How to complete this task — Among the lines below, take the one holding "You are a GUI", the one holding "Cookie Policy", and all lines between them. Set them down exactly.

Dataset content —
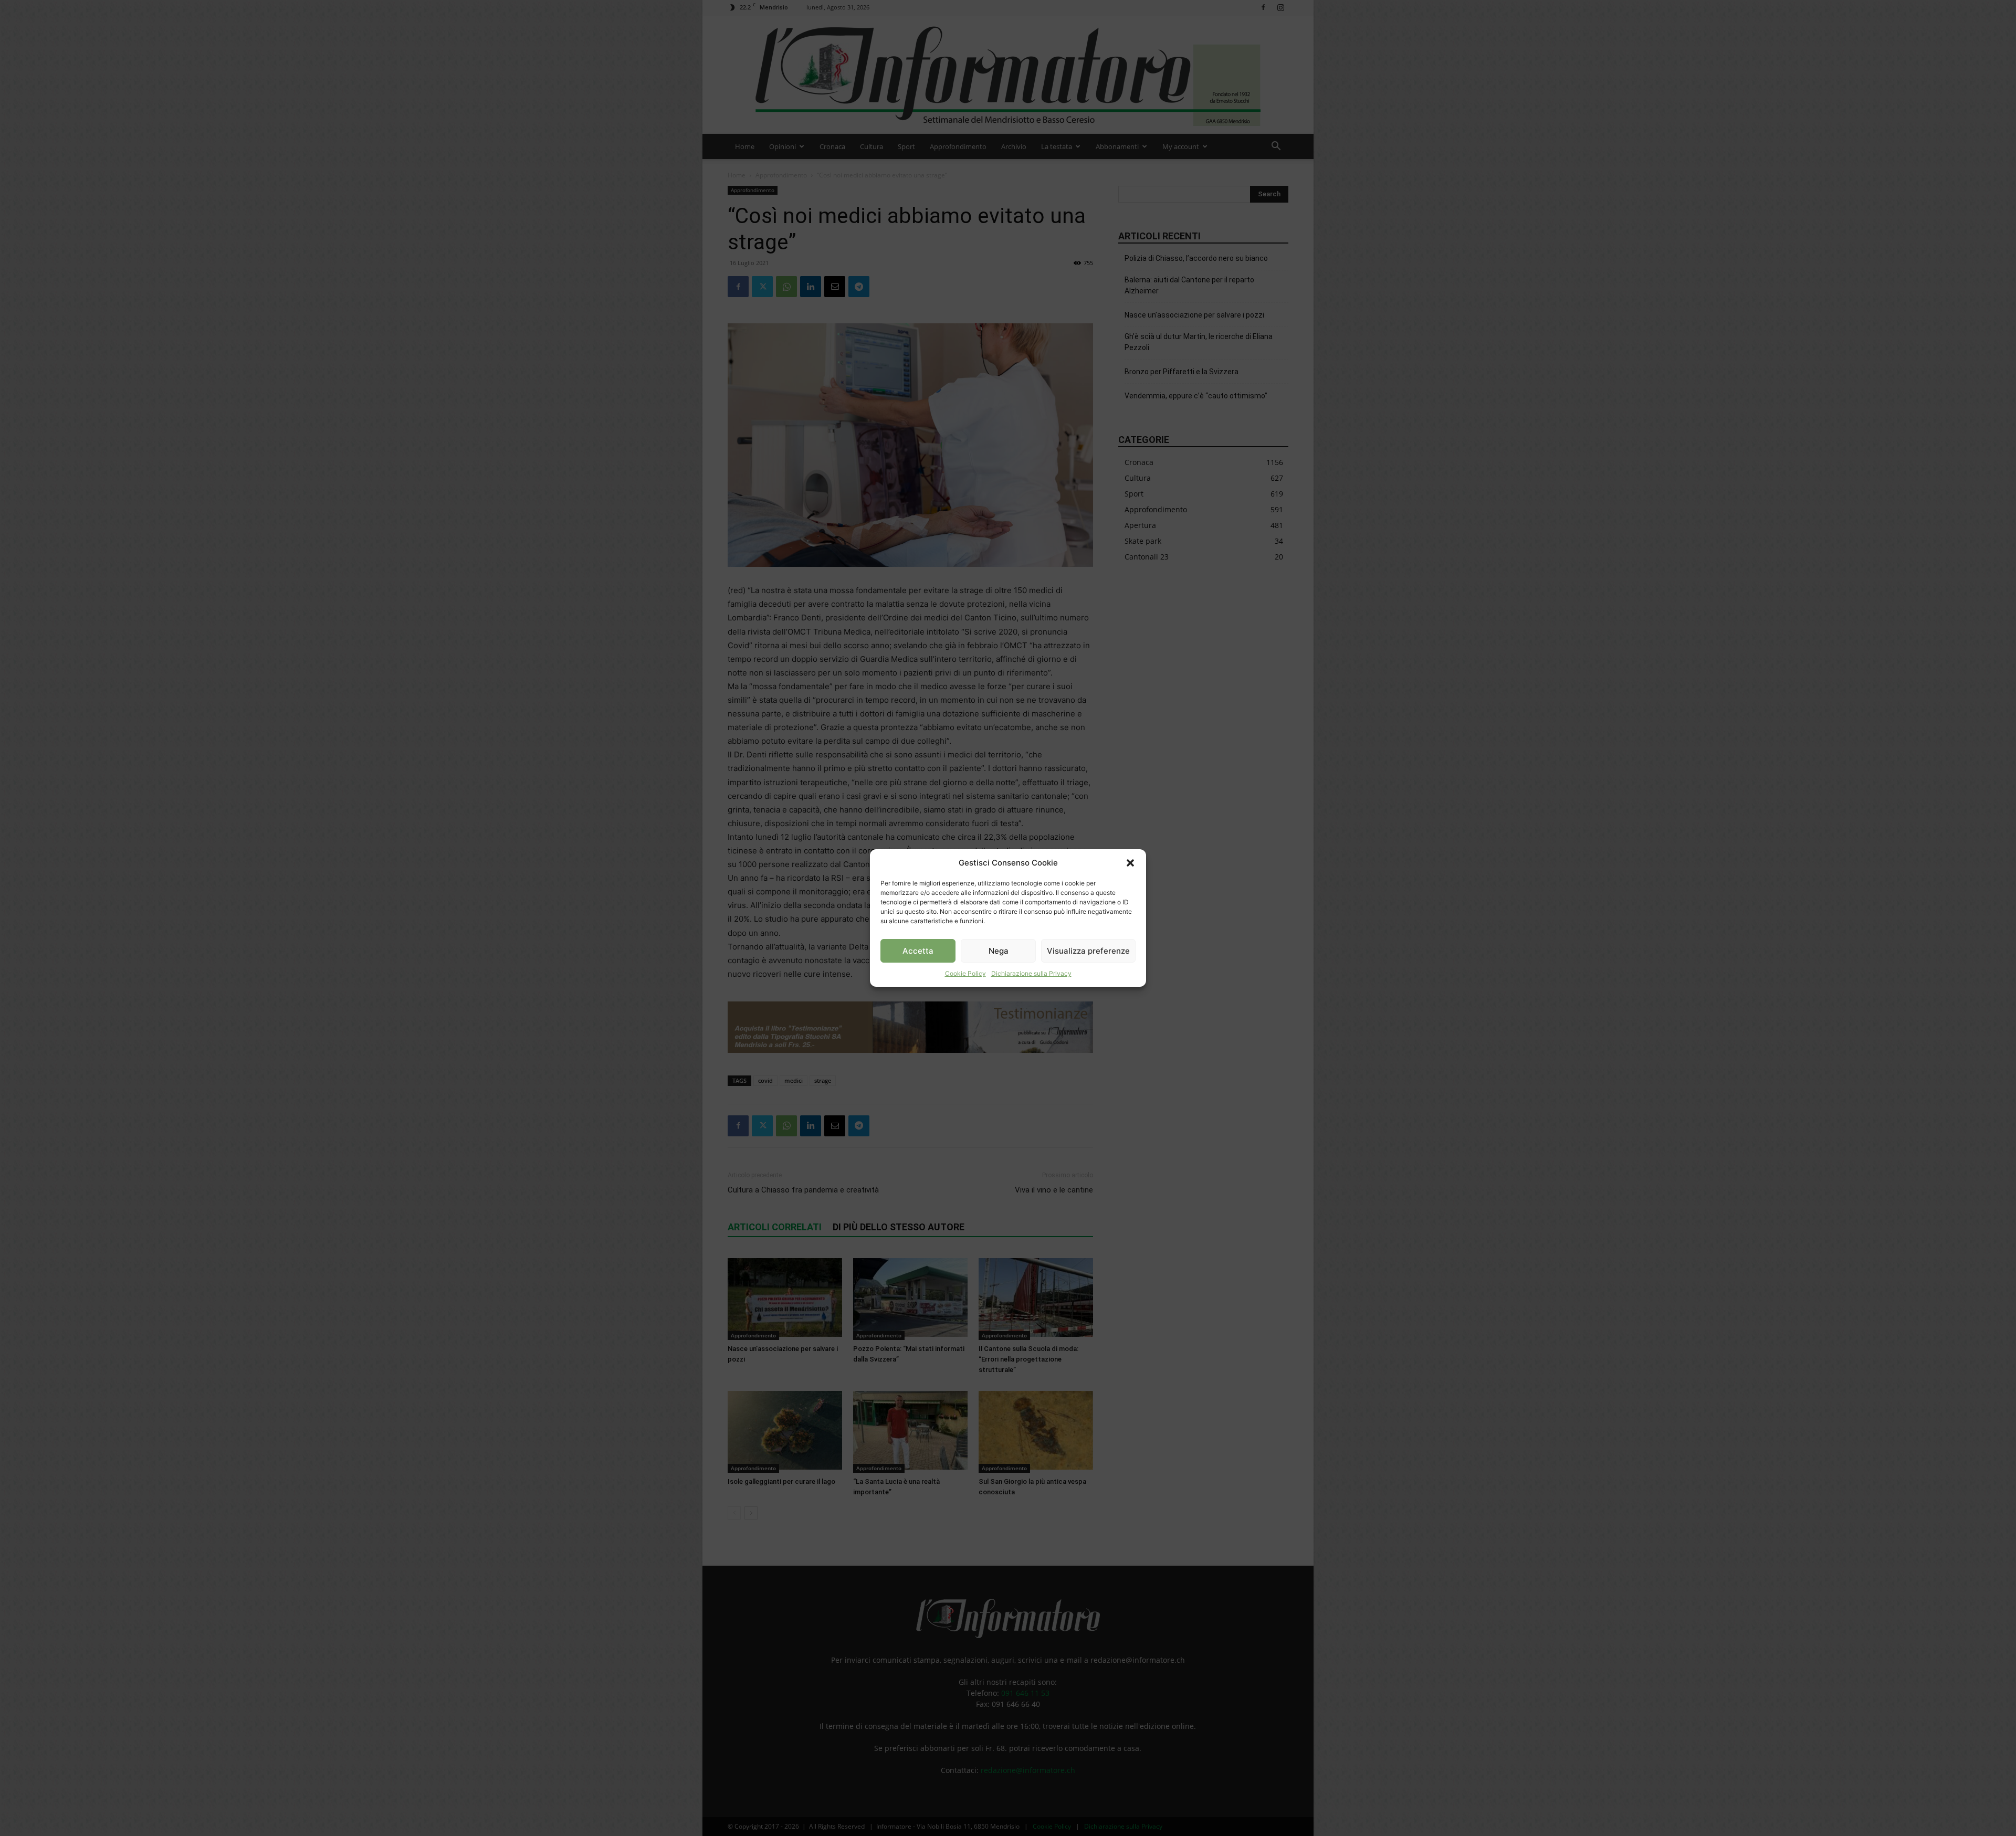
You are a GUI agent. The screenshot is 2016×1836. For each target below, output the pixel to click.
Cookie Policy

--

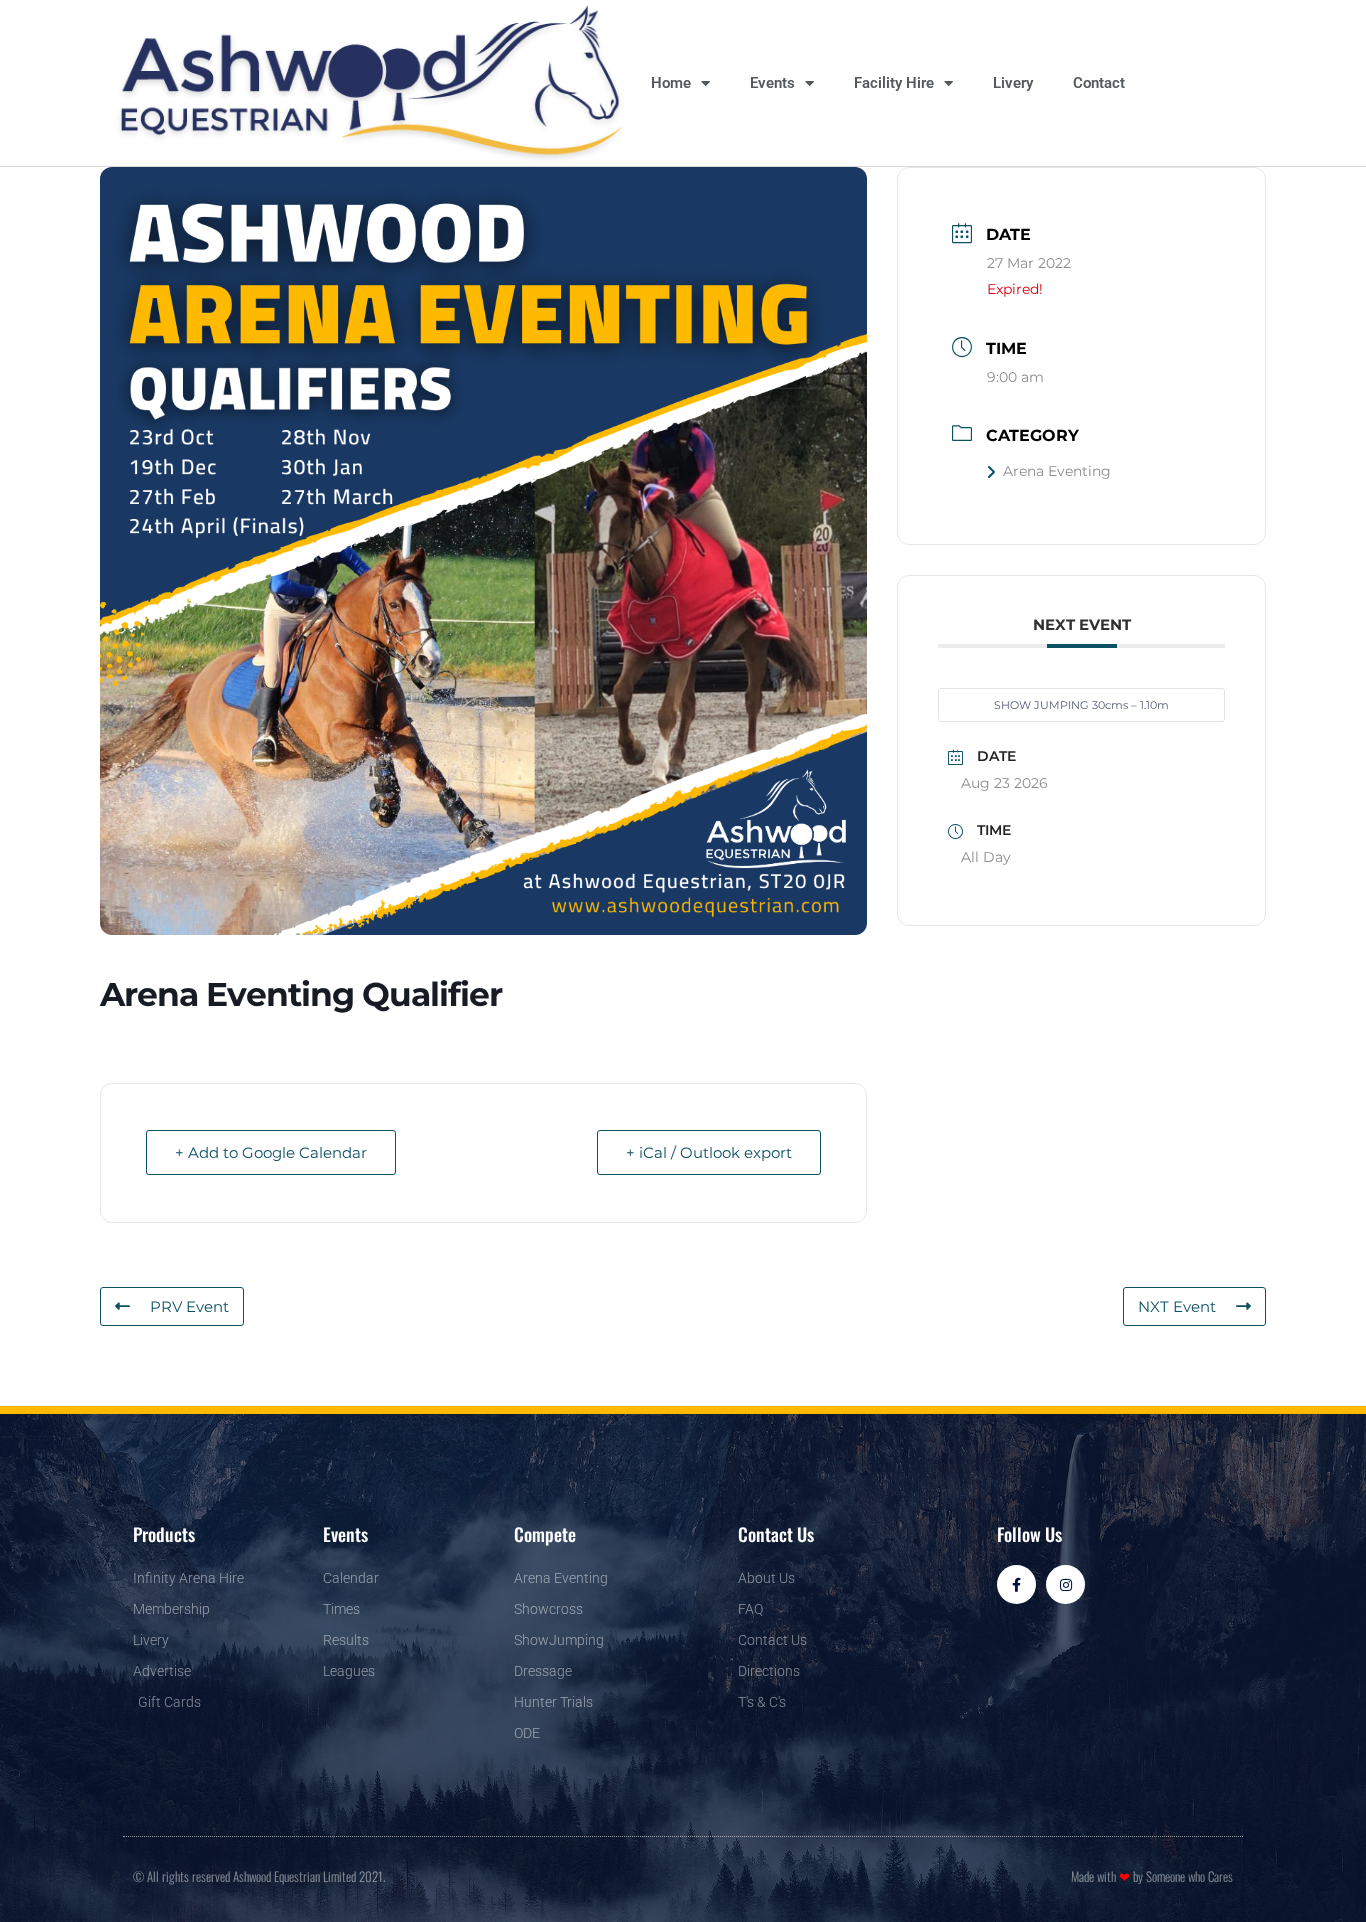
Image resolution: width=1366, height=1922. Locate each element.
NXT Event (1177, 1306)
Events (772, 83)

Exercise result —
You are a GUI agent. The screenshot is 2016×1836. For each target below, output the pixel to click.
Cookie Policy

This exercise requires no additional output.